It happens every time. Without thinking about it I open up the plastic wrap, tear off a sheet and then-as if by magic-it becomes a hopelessly tangled mess, all stuck on itself and practically unusable. My irritated little self wrestles with it, completely determined to make this mess functional-all the while getting more frustrated by the second. Well DUH! OK, so I forgot to turn the ceiling fan off-yet again-before digging out that convenient see through product that is suppose to make our lives easier. You see, ceiling fans do a good job at what they are suppose to do-which is move air. Moving air + whisper thin plastic = frustrated middle aged temper tantrum about to happen. I mean really, why is this plastic wrap so sticky anyway (because it is meant to be dummy) and why does it have to do this every time I try to use it (because you forget to turn the fan off every time-can’t blame the plastic for that move)? Funny how a sane adult can begin to blame everything in sight-except themselves-when things don’t go their way.
I don’t necessarily claim to be sane but I fall victim to this plastic trap almost every time. All I need to do is remember to turn the ceiling fan down or off and I could experience a smoother leftover experience but NOOOO, I just have to plow full steam ahead and end up throwing myself down in the middle of the road, screaming at the top of my lungs and flailing my arms and legs and messing up my brand new coat…ummm, uhhhhh, I think that is a different story for another time. Anyway, I end up getting frustrated over this stupid little episode….multiple times (the plastic not the coat). I find that I do this frequently and over all kinds of little ‘episodes’. I rush full in determined to handle things myself, in my oh, so efficient way and end up a tangled mess, all stuck on myself and practically useless. Again.
In my last post I mentioned I had been doing some thinking about prayer and I get the feeling this falls under that heading as well. I go through seasons-not according to the calendar but according to God’s timing. It seems that when I am neglecting something in my life He has this way of getting my attention via the oddest methods. Whoever thought plastic wrap could get my attention? Anyway, as I was arm wrestling a particularly nasty snarl of plastic last night I sort of had to chuckle to myself. At that moment-stuck between plastic wrap and leftover pasta salad-God chose to poke me and remind me that there are a lot of little situations where if I just took the time to flip the switch, have a word with him and then get back to what I was doing that things might just run a little more smoothly. Yeah, the plastic wrap might still get tangled but it probably wouldn’t irritate me quite as much.

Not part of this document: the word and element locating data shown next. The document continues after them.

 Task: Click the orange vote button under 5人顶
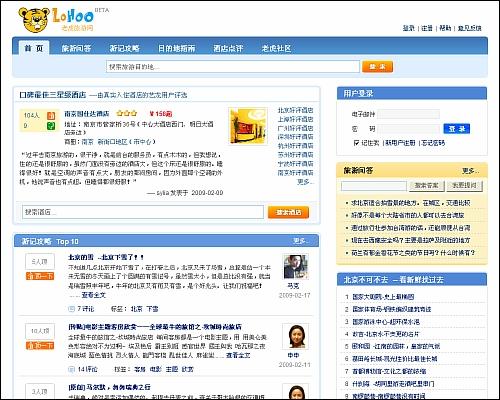pos(40,276)
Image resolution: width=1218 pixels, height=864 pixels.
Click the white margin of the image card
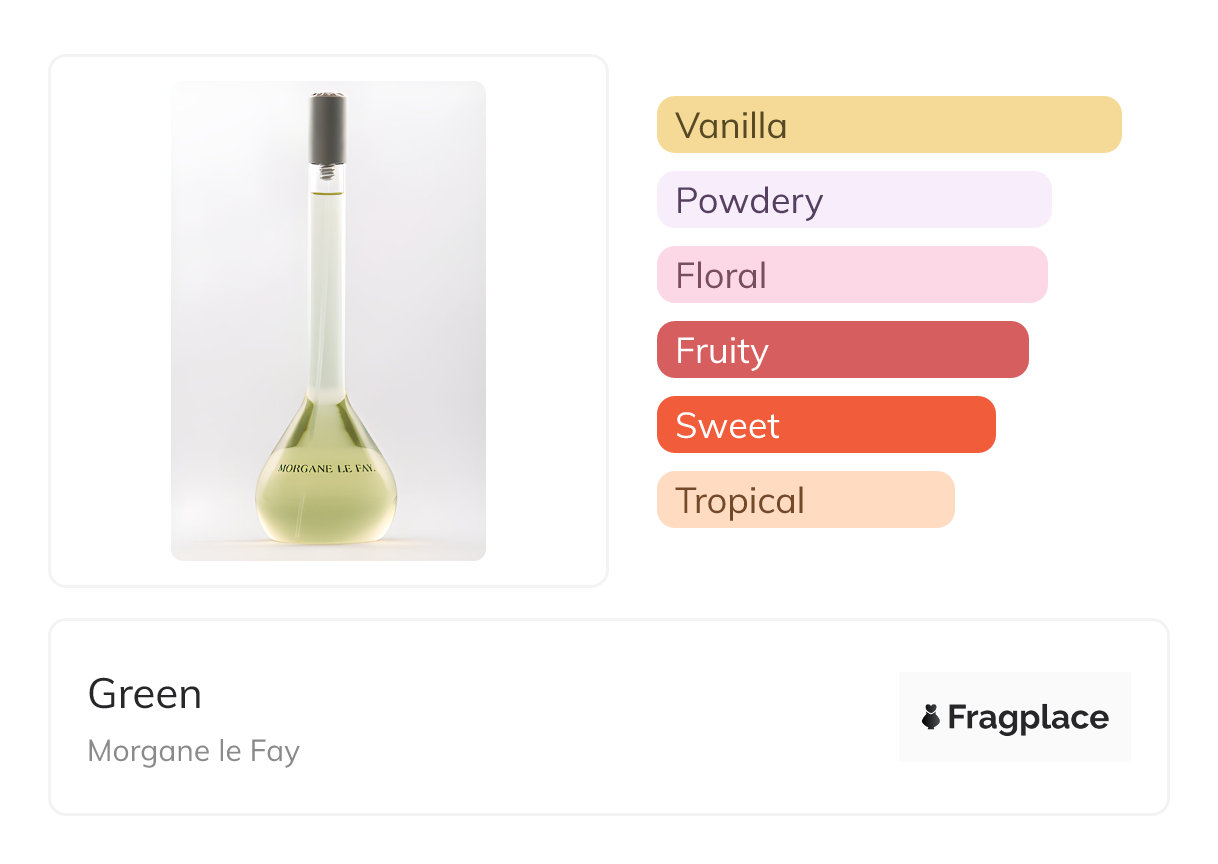110,320
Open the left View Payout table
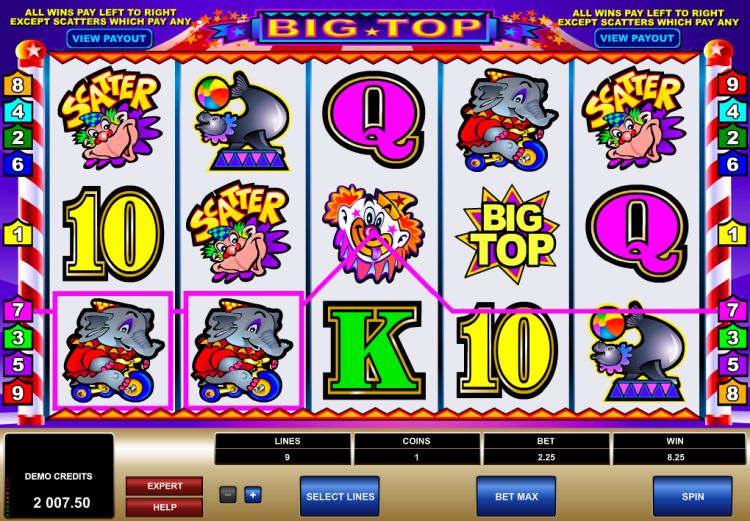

Well, I ended up tossing the plastic and opting for a container-which I probably should have chosen in the first place. In my haste to get the remains of a dandy little feast I had laid out for visitors I was just goin’ ninety miles an hour in the dark with my headlights off (I am pretty sure those are lyrics from a song that I just can’t put my finger on) in an effort to get back to havin’ fun. Had I just slowed down, thought about it a second-I probably could have avoided the whole temper tantrum thingy-but then I wouldn’t have had one of those little ah-ha moments that God likes to get me with from time to time. Message received. Oh, and BTW here’s what the feast looked like before it became leftovers …
If you ever find yourself in my neck of the woods let me know! I’d love to throw some snacks together for you (and I’ll skip the plastic wrap).